Assigned task. Give back exactly the lines from the one that holds "Select Sign Out from the account menu" through the final line of the data; omit the pictures and add nothing.

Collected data
──────────────────────────────

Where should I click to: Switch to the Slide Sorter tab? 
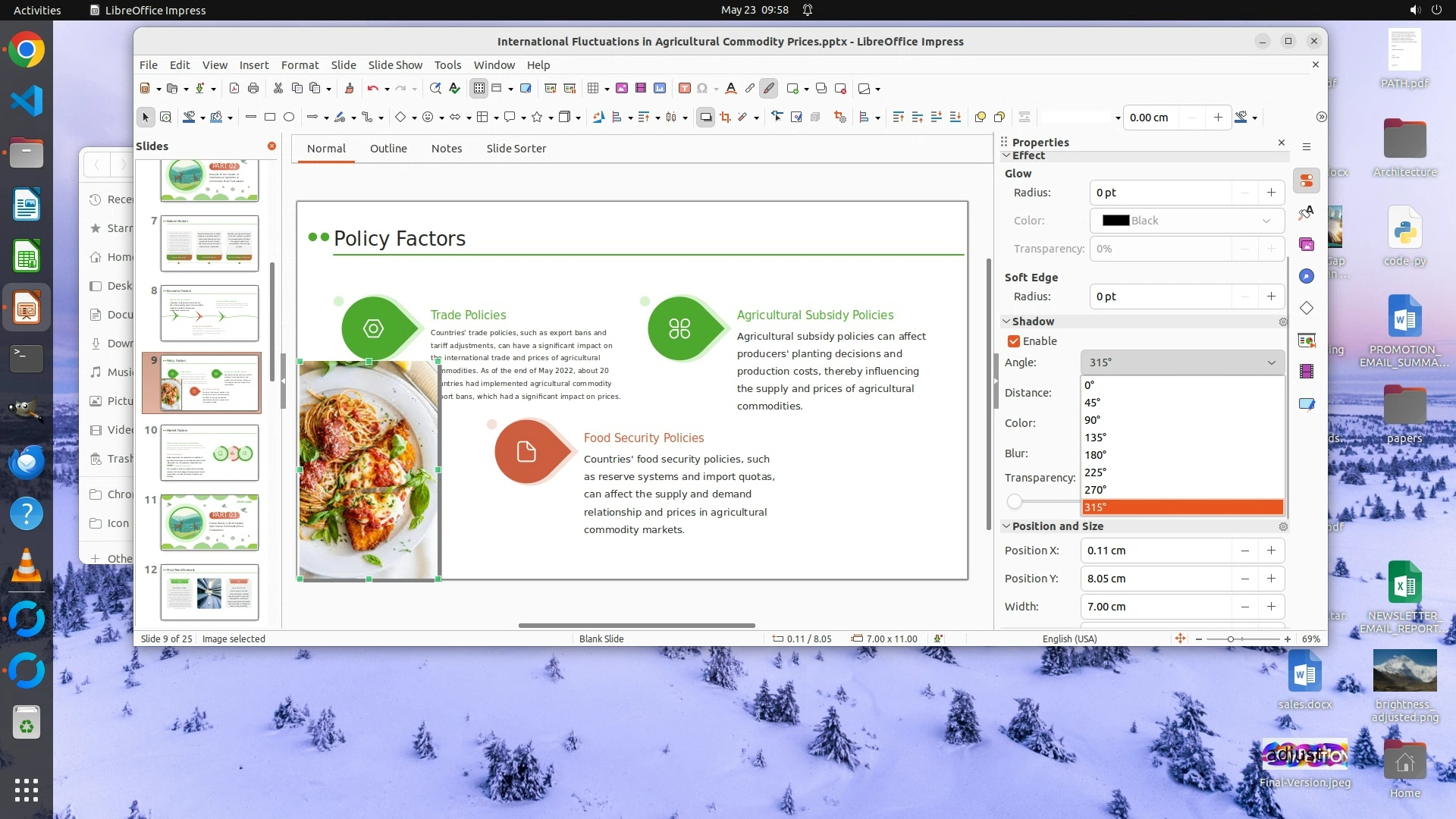[516, 149]
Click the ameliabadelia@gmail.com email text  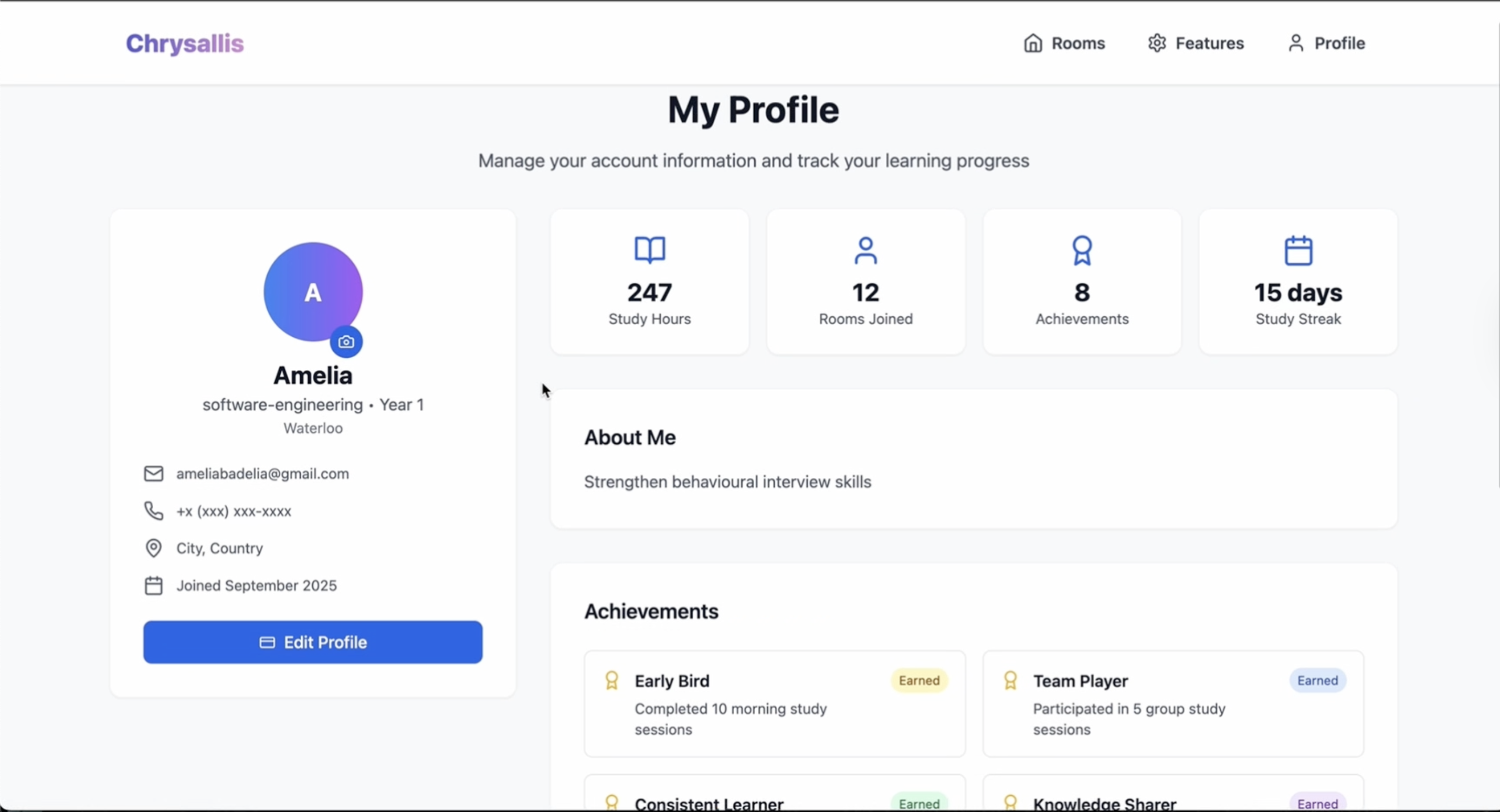(262, 473)
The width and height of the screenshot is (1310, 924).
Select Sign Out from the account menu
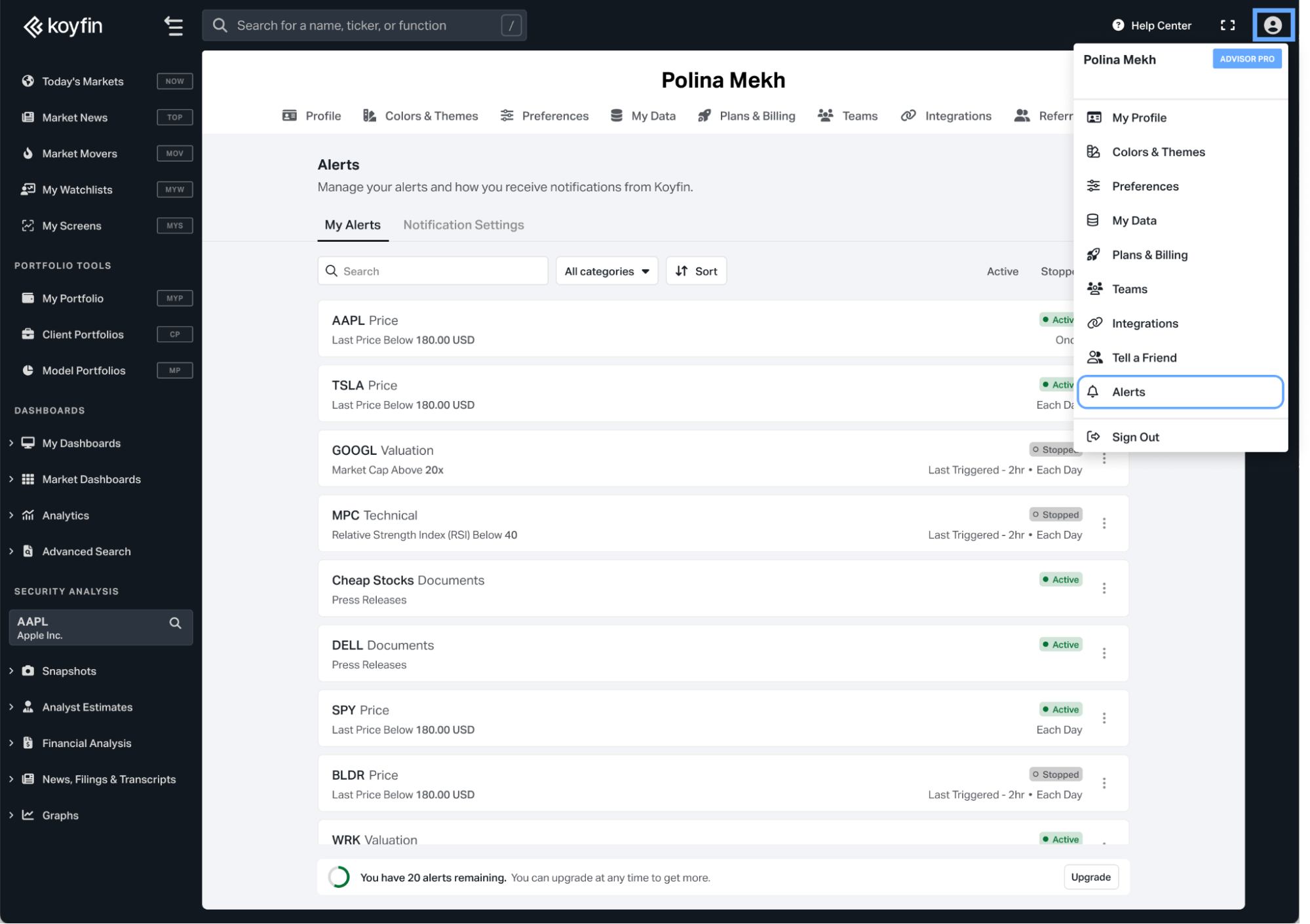[1135, 437]
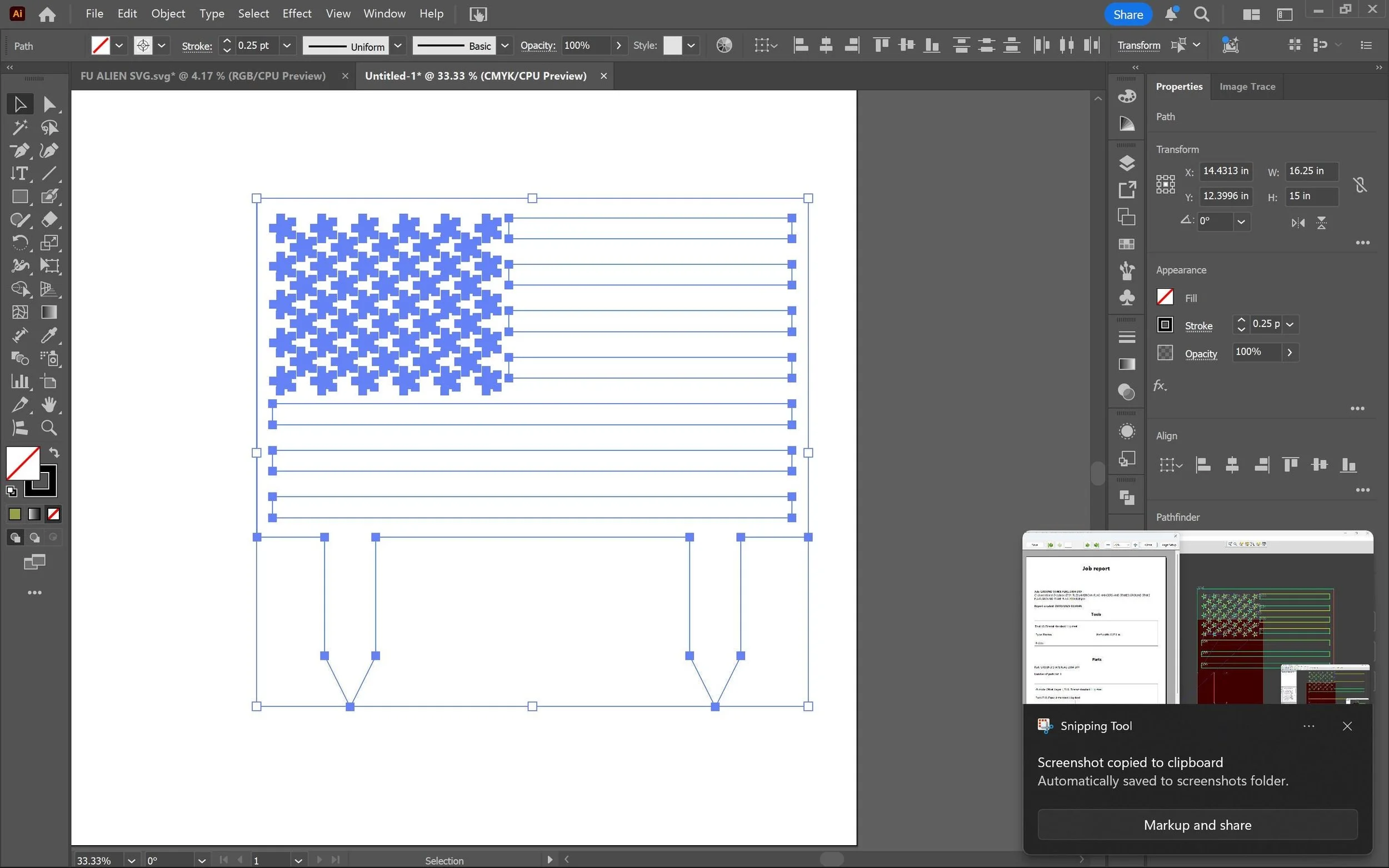Choose the Rectangle tool
The height and width of the screenshot is (868, 1389).
pos(19,197)
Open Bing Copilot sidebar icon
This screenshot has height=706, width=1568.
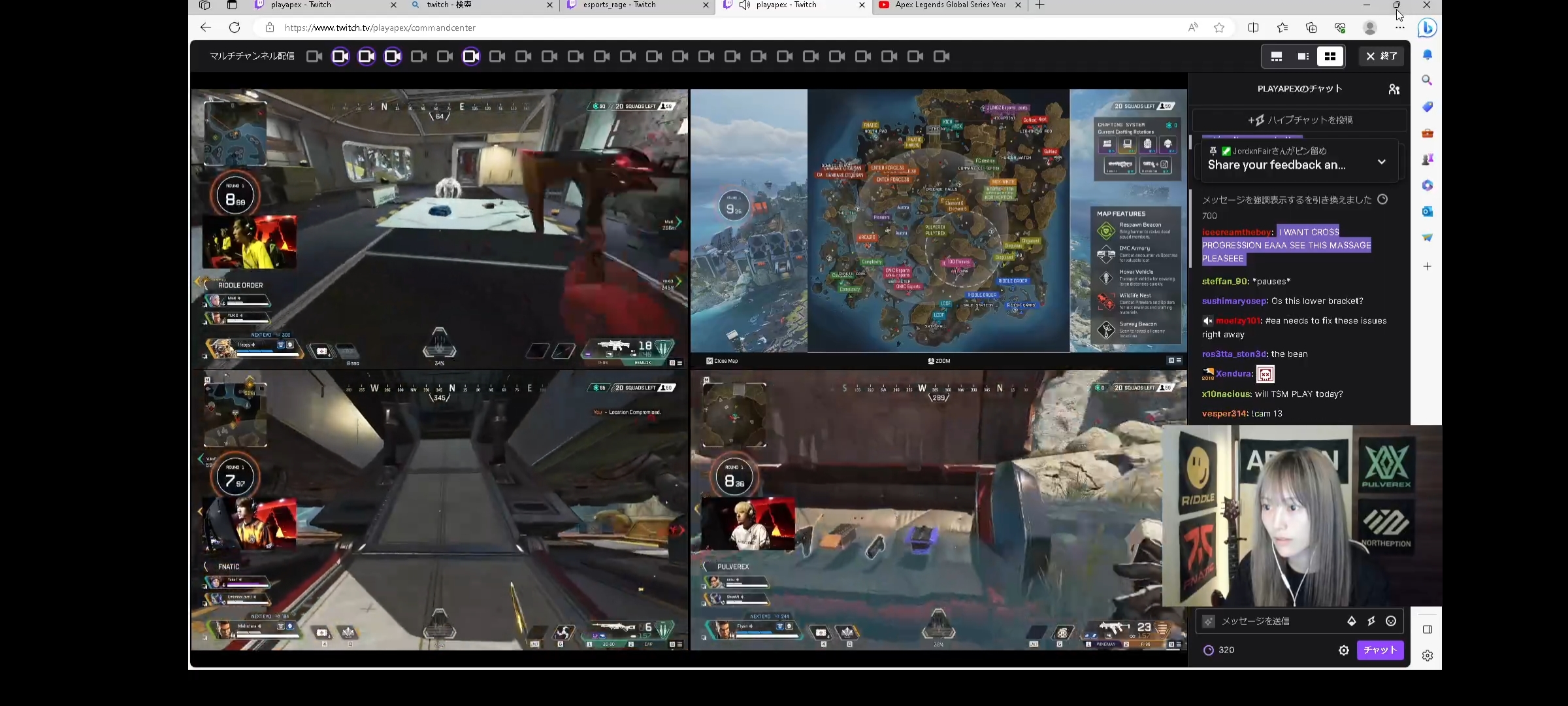(1427, 27)
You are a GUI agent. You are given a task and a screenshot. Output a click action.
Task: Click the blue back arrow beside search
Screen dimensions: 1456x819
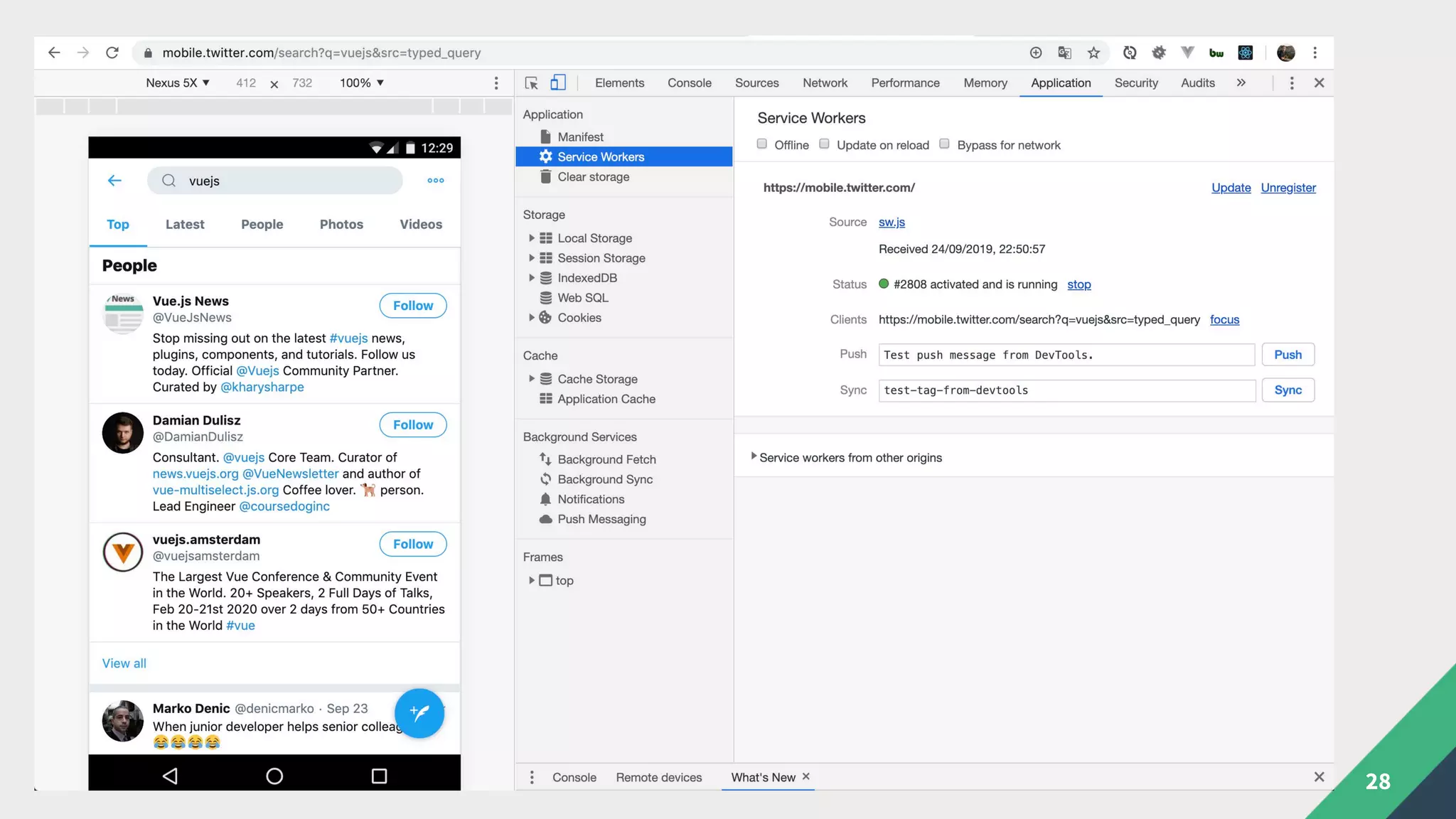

──────────────────────────────

Written solution.
Select Sign Out from the account menu
[1135, 437]
Choose the Rectangle tool
The height and width of the screenshot is (868, 1389).
pos(19,197)
Open Bing Copilot sidebar icon
This screenshot has height=706, width=1568.
(1427, 27)
You are a GUI agent. You are given a task and a screenshot. Output a click action.
Task: Click the blue back arrow beside search
Screen dimensions: 1456x819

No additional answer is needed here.